◆ WHAT THE EXERCISE ASKS: Copy the entries below in full, keeping them exactly as they are.

[Start of section]

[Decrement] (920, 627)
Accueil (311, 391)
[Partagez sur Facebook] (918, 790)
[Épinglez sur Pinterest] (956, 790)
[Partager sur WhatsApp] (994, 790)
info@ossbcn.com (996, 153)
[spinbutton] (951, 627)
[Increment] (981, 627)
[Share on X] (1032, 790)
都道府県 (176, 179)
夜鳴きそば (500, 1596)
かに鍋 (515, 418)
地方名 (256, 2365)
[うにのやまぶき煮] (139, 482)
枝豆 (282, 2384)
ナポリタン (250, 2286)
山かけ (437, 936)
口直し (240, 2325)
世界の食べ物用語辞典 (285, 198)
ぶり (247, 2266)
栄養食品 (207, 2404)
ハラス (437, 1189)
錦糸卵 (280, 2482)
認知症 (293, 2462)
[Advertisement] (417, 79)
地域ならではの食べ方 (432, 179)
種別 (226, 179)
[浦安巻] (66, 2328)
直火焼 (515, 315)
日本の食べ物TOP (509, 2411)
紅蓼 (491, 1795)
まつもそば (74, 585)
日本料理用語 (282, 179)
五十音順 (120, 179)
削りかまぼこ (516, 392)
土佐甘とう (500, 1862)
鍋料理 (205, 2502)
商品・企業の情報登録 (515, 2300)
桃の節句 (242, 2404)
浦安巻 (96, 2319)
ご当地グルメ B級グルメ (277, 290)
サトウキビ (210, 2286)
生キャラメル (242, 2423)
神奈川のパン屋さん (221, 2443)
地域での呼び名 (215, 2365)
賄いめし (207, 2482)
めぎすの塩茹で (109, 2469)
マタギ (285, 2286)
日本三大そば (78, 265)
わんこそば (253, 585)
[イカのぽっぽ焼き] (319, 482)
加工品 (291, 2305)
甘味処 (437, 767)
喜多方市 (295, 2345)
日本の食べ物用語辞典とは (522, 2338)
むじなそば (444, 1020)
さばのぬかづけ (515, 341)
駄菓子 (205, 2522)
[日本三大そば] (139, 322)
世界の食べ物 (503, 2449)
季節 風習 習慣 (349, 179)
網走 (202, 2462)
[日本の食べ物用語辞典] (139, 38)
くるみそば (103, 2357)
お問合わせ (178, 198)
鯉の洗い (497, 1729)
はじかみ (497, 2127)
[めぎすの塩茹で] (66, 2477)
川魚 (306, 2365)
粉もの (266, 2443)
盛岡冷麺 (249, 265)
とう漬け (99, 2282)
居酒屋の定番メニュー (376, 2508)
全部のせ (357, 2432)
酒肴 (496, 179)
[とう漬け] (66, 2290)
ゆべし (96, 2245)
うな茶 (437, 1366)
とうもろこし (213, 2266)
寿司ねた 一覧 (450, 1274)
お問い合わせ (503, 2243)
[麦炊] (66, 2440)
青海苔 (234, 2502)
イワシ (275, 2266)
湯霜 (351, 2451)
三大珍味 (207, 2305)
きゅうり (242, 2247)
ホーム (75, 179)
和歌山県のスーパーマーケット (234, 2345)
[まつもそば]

[End of section]

◆ REPLY:
[Decrement] (920, 627)
Accueil (311, 391)
[Partagez sur Facebook] (918, 790)
[Épinglez sur Pinterest] (956, 790)
[Partager sur WhatsApp] (994, 790)
info@ossbcn.com (996, 153)
[spinbutton] (951, 627)
[Increment] (981, 627)
[Share on X] (1032, 790)
都道府県 (176, 179)
夜鳴きそば (500, 1596)
かに鍋 (515, 418)
地方名 (256, 2365)
[うにのやまぶき煮] (139, 482)
枝豆 (282, 2384)
ナポリタン (250, 2286)
山かけ (437, 936)
口直し (240, 2325)
世界の食べ物用語辞典 (285, 198)
ぶり (247, 2266)
栄養食品 (207, 2404)
ハラス (437, 1189)
錦糸卵 (280, 2482)
認知症 (293, 2462)
[Advertisement] (417, 79)
地域ならではの食べ方 (432, 179)
種別 (226, 179)
[浦安巻] (66, 2328)
直火焼 (515, 315)
日本の食べ物TOP (509, 2411)
紅蓼 (491, 1795)
まつもそば (74, 585)
日本料理用語 (282, 179)
五十音順 (120, 179)
削りかまぼこ (516, 392)
土佐甘とう (500, 1862)
鍋料理 (205, 2502)
商品・企業の情報登録 (515, 2300)
桃の節句 (242, 2404)
浦安巻 (96, 2319)
ご当地グルメ B級グルメ (277, 290)
サトウキビ (210, 2286)
生キャラメル (242, 2423)
神奈川のパン屋さん (221, 2443)
地域での呼び名 (215, 2365)
賄いめし (207, 2482)
めぎすの塩茹で (109, 2469)
マタギ (285, 2286)
日本三大そば (78, 265)
わんこそば (253, 585)
[イカのぽっぽ焼き] (319, 482)
加工品 (291, 2305)
甘味処 (437, 767)
喜多方市 (295, 2345)
日本の食べ物用語辞典とは (522, 2338)
むじなそば (444, 1020)
さばのぬかづけ (515, 341)
駄菓子 (205, 2522)
[日本三大そば] (139, 322)
世界の食べ物 (503, 2449)
季節 風習 習慣 (349, 179)
網走 (202, 2462)
[日本の食べ物用語辞典] (139, 38)
くるみそば (103, 2357)
お問合わせ (178, 198)
鯉の洗い (497, 1729)
はじかみ (497, 2127)
[めぎすの塩茹で] (66, 2477)
川魚 (306, 2365)
粉もの (266, 2443)
盛岡冷麺 (249, 265)
とう漬け (99, 2282)
居酒屋の定番メニュー (376, 2508)
全部のせ (357, 2432)
酒肴 (496, 179)
[とう漬け] (66, 2290)
ゆべし (96, 2245)
うな茶 (437, 1366)
とうもろこし (213, 2266)
寿司ねた 一覧 (450, 1274)
お問い合わせ (503, 2243)
[麦炊] (66, 2440)
青海苔 (234, 2502)
イワシ (275, 2266)
湯霜 (351, 2451)
三大珍味 (207, 2305)
きゅうり (242, 2247)
ホーム (75, 179)
和歌山県のスーパーマーケット (234, 2345)
[まつもそば]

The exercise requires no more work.